Translate this sentence from the abstract on intermediate-mass black holes below into Spanish: "We perform a set of N-body simulations using the CMC cluster-dynamics code to study the effects of the high-mass binary fraction on the formation and collision histories of the most massive stars and their remnants."

— start PAGE TEXT —

Intermediate-mass Black Holes from High Massive-star Binary Fractions in Young Star Clusters

Abstract

Black holes formed in dense star clusters, where dynamical interactions are frequent, may have fundamentally different properties than those formed through isolated stellar evolution. Theoretical models for single-star evolution predict a gap in the black hole mass spectrum from roughly 40–120 M⊙ caused by (pulsational) pair-instability supernovae. Motivated by the recent LIGO/Virgo event GW190521, we investigate whether black holes with masses within or in excess of this "upper-mass gap" can be formed dynamically in young star clusters through strong interactions of massive stars in binaries. We perform a set of N-body simulations using the CMC cluster-dynamics code to study the effects of the high-mass binary fraction on the formation and collision histories of the most massive stars and their remnants. We find that typical young star clusters with low metallicities and high binary fractions in massive stars can form several black holes in the upper-mass gap and often form at least one intermediate-mass black hole. These results provide strong evidence that dynamical interactions in young star clusters naturally lead to the formation of more massive black hole remnants.

— end PAGE TEXT —
— start SUPPLIED ENTRIES —

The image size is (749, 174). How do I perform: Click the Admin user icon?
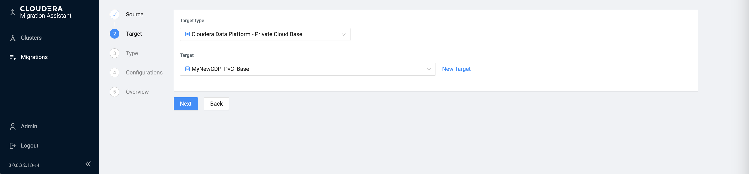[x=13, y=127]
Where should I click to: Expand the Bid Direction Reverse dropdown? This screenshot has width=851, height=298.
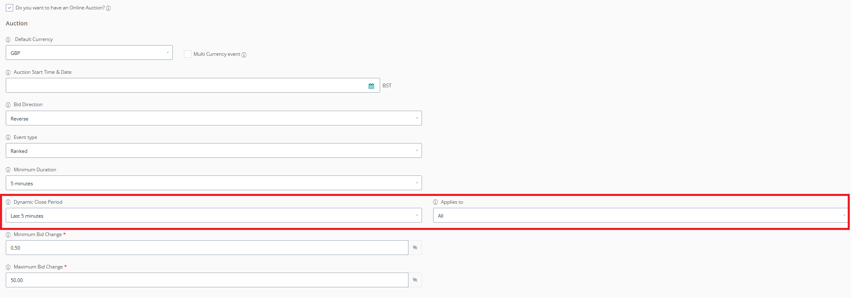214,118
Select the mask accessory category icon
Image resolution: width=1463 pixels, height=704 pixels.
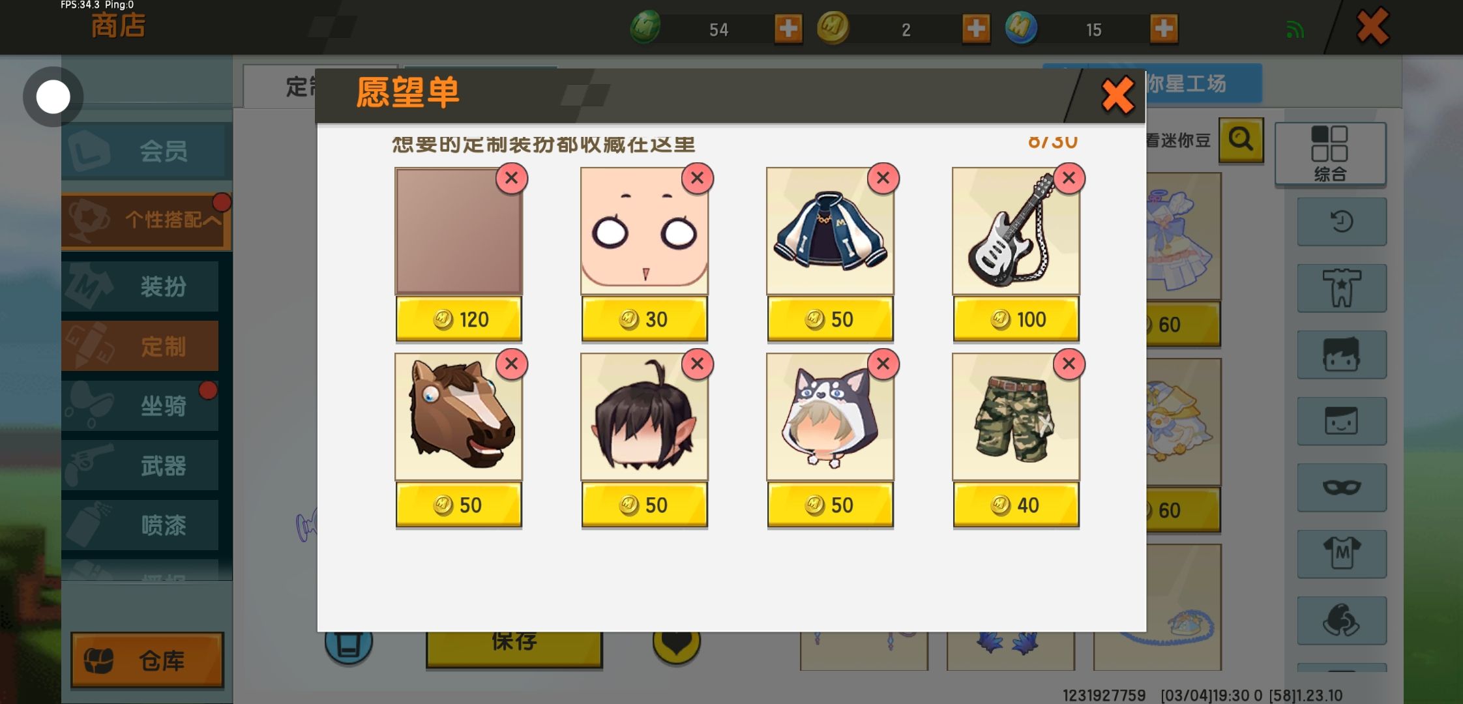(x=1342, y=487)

— end SUPPLIED ENTRIES —
— start SUPPLIED ENTRIES —

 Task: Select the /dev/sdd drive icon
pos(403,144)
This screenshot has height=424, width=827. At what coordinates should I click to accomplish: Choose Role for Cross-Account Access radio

— end SUPPLIED ENTRIES —
— start SUPPLIED ENTRIES —

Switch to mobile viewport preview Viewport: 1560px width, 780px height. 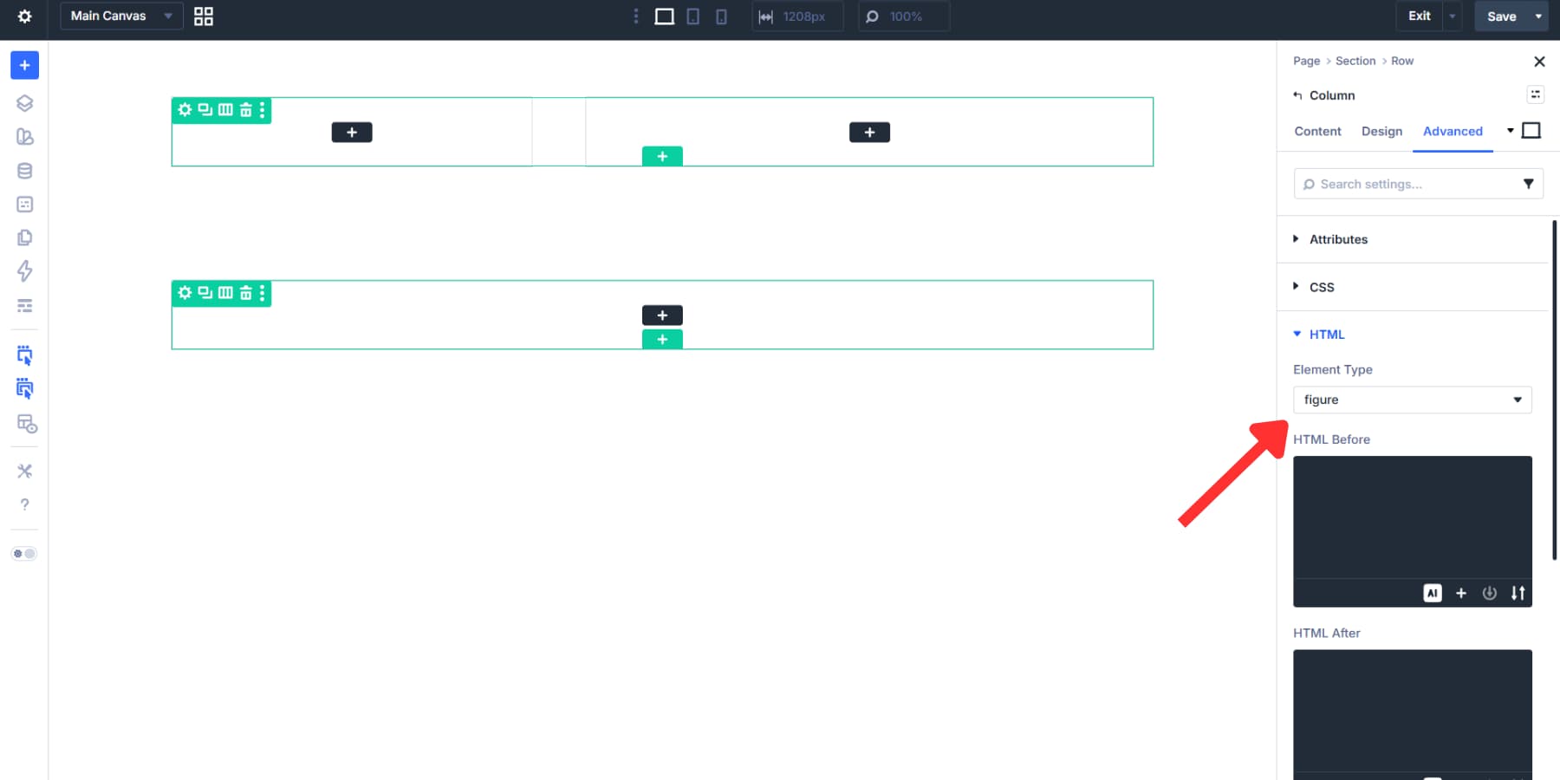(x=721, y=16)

— end SUPPLIED ENTRIES —

RESULT OF THE EXERCISE: Realizamos un conjunto de simulaciones de N cuerpos con el código de dinámica de cúmulos CMC para estudiar los efectos de la fracción de binarias de alta masa en la formación y las historias de colisiones de las estrellas más masivas y sus remanentes.